FeedEntryMessageSource fails if entry date fields are null [INT-1810]
David Turanski opened INT-1810 and commented
feed:inbound-channel-adapter outputs nothing with attached feed content from http://feeds.feedburner.com/NF-NewestInstantTitles (NetFlix). The entries are not added because the entries do not include published date or entry date. I'm a newb when it comes to rss, but the bug appears to be in FeedEntryMessageSource.populateEntryList().
Affects: 2.0.3
Attachments:
- netflix-feed.xml (38.27 kB)
Oleg Zhurakousky commented
I am changing it to the improvement as this was discussed durting the initial implementation and we decided to live with it for now. The real issue is how do we distinguish from the entry that was already read vs the new/updated one
Oleg Zhurakousky commented
Well, this one is tough. need to think about it some more
The core fo the issue is that MetadataStore works based on remembering only the latest component retrieved based on its create Date.
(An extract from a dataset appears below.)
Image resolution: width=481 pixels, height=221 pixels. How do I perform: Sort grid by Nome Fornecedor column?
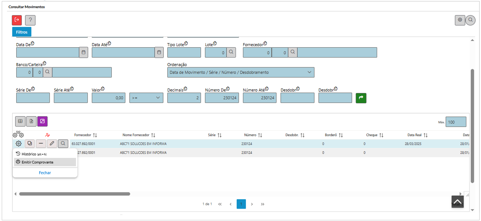[x=139, y=135]
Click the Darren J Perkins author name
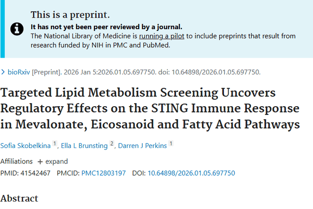This screenshot has height=209, width=313. [x=142, y=145]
if ((entryDate != null && entryDate.getTime() > this.lastTime) {
// save the entry
}
The last.time comes from MetadataStore. Disabling it will cause another issue and that is retrieval of the same data on each poll - DUPLICATES which is what the MetadataStore was supposed to solve.
David Turanski commented
It's not as bad as that. AFAICT an RSS feed will return http status 304 Not Modified with an empty message body unless the content has changed. I observed this w/ TCP Monitor on a couple of feed URLs I tested. If the feed is updated, you get all entries not just the deltas. Maybe provide an option to disable the filter?
Oleg Zhurakousky commented
I have to see how we are calling it and if I have access to the status, since while trying with the URL you provided here, it was giving me the same results on every poll. Also, if that works it will only provide a partial solution, since as soon as update happens we'll have to deal with everything again.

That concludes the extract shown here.